The full system should be \begin{align} &\left(\frac{dr}{dT}\right)^2 =\frac{E^2}{m^2c^2} \, - \, \left(1 - \frac{r_{s}}{r}\right)\left(c^2 + \frac{h^2}{r^2}\right)\\ &\\ &\frac{d\varphi}{dT} = \frac{h}{r^2}\\ &\\ &\frac{dt}{dT} = \frac{E}{mc^2}\left(\frac{r}{r - r_s}\right) \end{align} where $m$ is the mass of the test particle, $E$ is the energy of the particle, $r_s$ is the Schwarzschield radius, and $c$ is the speed of light in vacuum. I do not know why in your case you have $h = \sqrt{2}$ from the first equation but $h = 1$ from the second, so you should check that. Either way, your system looks like this \begin{align} &\left(\frac{dr}{dT}\right)^2 = k \, - \, \left(1 - \frac{5}{r}\right)\left(3 + \frac{2}{r^2}\right)\\ &\\ &\frac{d\varphi}{dT} = \frac{1}{r^2}\\ &\\ &\frac{dt}{dT} = k_1\left(\frac{r}{r - 5}\right) \end{align}

For a quick and dirty calculation, I would differentiate the first equation once with respect to $T$: \begin{align} &\frac{d}{dT}\left(\frac{dr}{dT}\right)^2 = \frac{d}{dT}\left( \, k \, - \, \left(1 - \frac{5}{r}\right)\left(3 + \frac{2}{r^2}\right) \, \right)\\ &2 \, \frac{dr}{dT} \, \frac{d^2r}{dT^2} = -\, \frac{d}{dT}\left( \, \left(1 - \frac{5}{r}\right)\left(3 + \frac{2}{r^2}\right) \, \right)\\ &2 \, \frac{d^2r}{dT^2} \, \frac{dr}{dT} = -\, \frac{d}{dT}\left( \, 3 - \frac{15}{r} + \frac{2}{r^2} - \frac{10}{r^3}\, \right)\\ &2 \, \frac{d^2r}{dT^2} \, \frac{dr}{dT} = -\, \left( \, + \frac{15}{r^2} - 2\, \frac{2}{r^3} + 3\, \frac{10}{r^4}\, \right) \frac{dr}{dT} \end{align} Cancel out $ \frac{dr}{dT}$ on both sides of the equation and open the parentheses: \begin{align} &2 \, \frac{d^2r}{dT^2} = - \frac{15}{r^2} + \frac{4}{r^3} - \frac{30}{r^4} \end{align} Now this is a second order differential equation.
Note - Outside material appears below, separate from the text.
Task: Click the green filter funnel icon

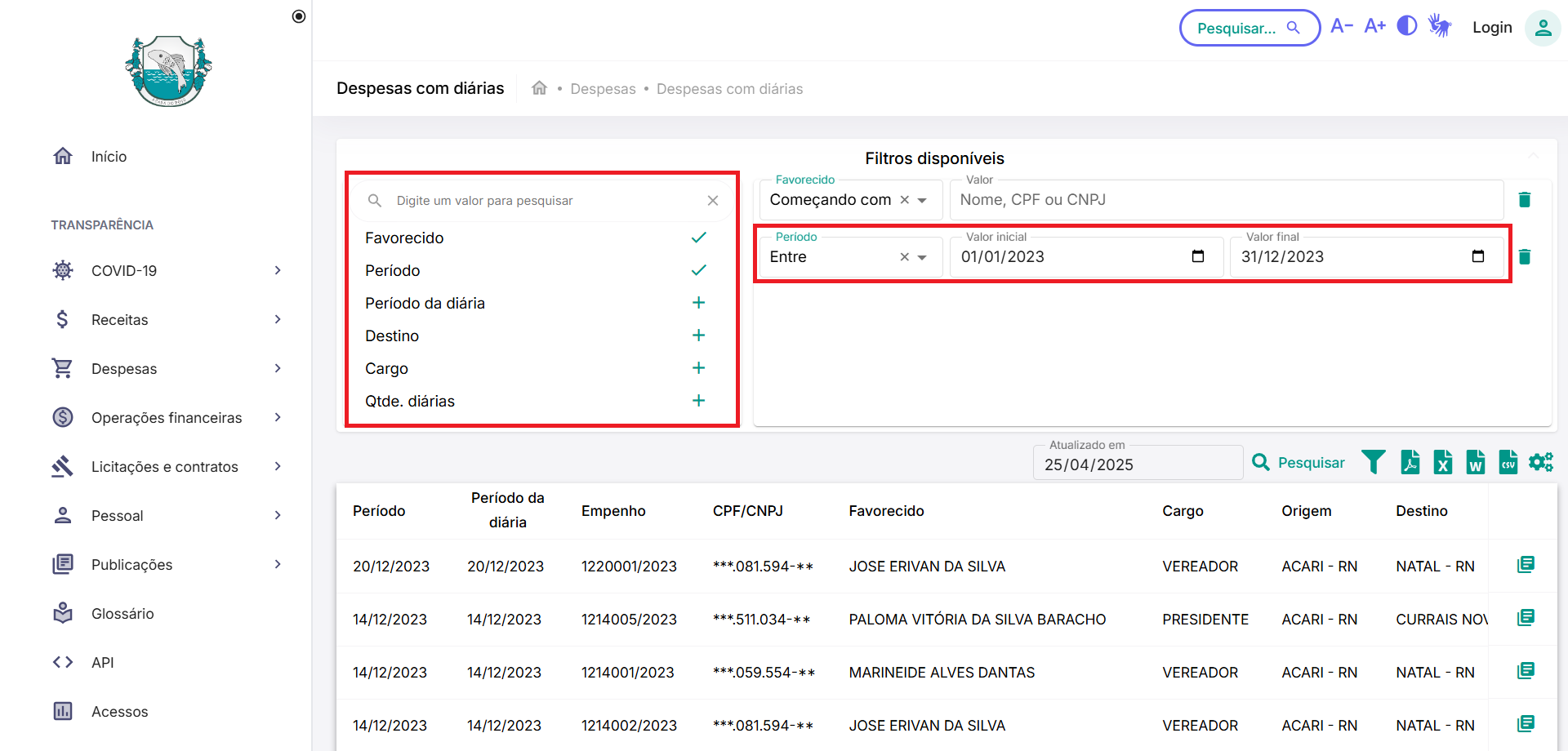Action: (1374, 462)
So if you introduce the variable $u = \frac{dr}{dT}$ you get the system \begin{align} &\frac{dr}{dT} = u\\ &\\ &\frac{du}{dT} = - \frac{7.5}{r^2} + \frac{2}{r^3} - \frac{15}{r^4} \\ &\\ &\frac{d\varphi}{dT} = \frac{1}{r^2}\\ &\\ &\frac{dt}{dT} = k_1\left(\frac{r}{r - 5}\right) \end{align} Given some initial conditions $r_0, \, \varphi_0, \, t_0$ for the original system, you have to calculate an initial condition for the new variable $u$. To that end, you have to calculate the equation: $$u_0 = \pm \sqrt{k \, - \, \left(1 - \frac{5}{r_0}\right)\left(3 + \frac{2}{r_0^2}\right)}$$

import math
import numpy as np
from scipy.integrate import solve_ivp
import matplotlib.pyplot as plt

# y = np.array([r, u, phi, time])
def f(t, y):
    r = y[0] 
    f_r = y[1] # this is the dr / dT auxiliary equation
    f_u = - 7.5 / (r**2) + 2 / (r**3) - 15 / (r**4)
    f_phi = 1 / (r**2)
    f_time = k1 * r / (r - 5) # this is the equation of the time coordinate
    return np.array([f_r, f_u, f_phi, f_time])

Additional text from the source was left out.